In order for medical professionals to be able to do their jobs as effectively and efficiently as possible, the hospital depends on a large group of administrators to facilitate the complex and often chaotic atmosphere of the hospital. You may want to run right into an emergency room and jump right onto the examination table, but you wouldn't want other patients doing this when it is finally your turn. Hospitals need organization, and there are many exciting careers to be had in this field.
Great hospitals function best when they run on smooth and quick communication. Messages are constantly relayed from internal departments, emergency calls, EMS services, and various other operators. Responsibilities include knowing how to prioritize calls, pages and messages, dealing with patients over the phone, and managing the operational patchwork of the hospital's internal phone system. This job is kind of like a telephone operator in a high-paced action movie, but in this case, lives might really be on the line.
Another position taught as part of a medical office assistant program is patient registration. This employee will deal more face-to- face with people and thus not only needs to have excellent patience inside, but to maintain a cool and sympathetic demeanor on the outside as well. Tasks in this position include taking patient details, scheduling appointments, writing the doctor's scheduled visit list, and regulating patient visits from family and friends. This person is often the face of the hospital.
This may sound like a very morbid job, but that does not mean that it is unsuitable for someone motivated to work in the healthcare industry. Nonetheless, it is an important role and requires a serious and organized individual. The morgue attendant should also be sympathetic, as they will sometimes have to deal with bereaved friends and families.

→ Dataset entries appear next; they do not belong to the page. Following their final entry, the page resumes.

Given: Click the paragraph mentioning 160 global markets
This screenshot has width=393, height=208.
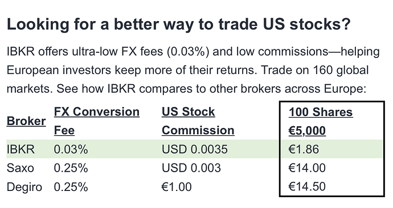Looking at the screenshot, I should (193, 70).
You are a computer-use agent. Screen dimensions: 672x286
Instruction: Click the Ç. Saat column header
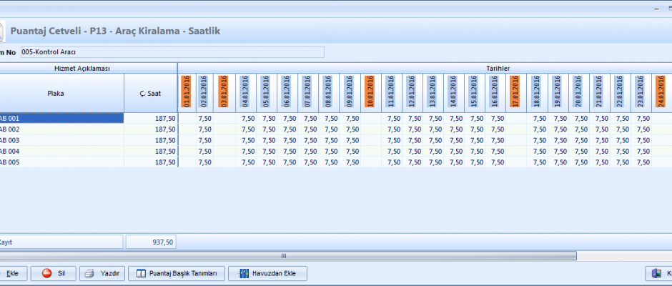(150, 93)

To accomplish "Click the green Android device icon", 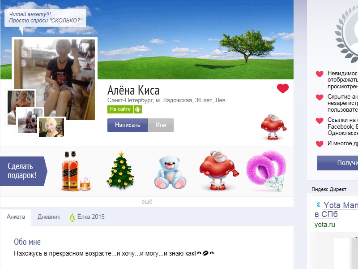I will point(138,109).
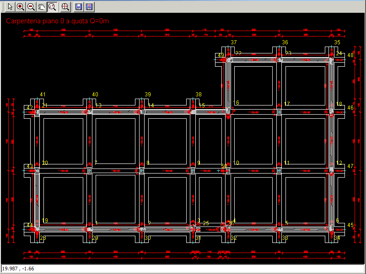Click the coordinates readout in the status bar
The width and height of the screenshot is (366, 274).
[18, 269]
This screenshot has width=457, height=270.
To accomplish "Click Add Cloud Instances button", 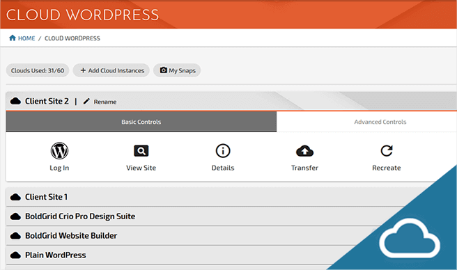I will [x=111, y=70].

Many people have worked as cashiers in part-time jobs, which they got with little or no experience. Working in such a capacity in a hospital is not all that different, except that it requires medical office assistant training. This person works with numbers just as much as with people. Their duties may include taking payments, administering the paperwork for medical insurance plans, handling remittances for patient accounts, and helping with any other administrative billing accounts.
Desk work does not have to be boring, and more importantly, it can be an important contribution to an industry as vital as the healthcare industry. The hospital as a place of employment isn't for everyone, but if you are up to the challenges involved, it can be wonderfully gratifying.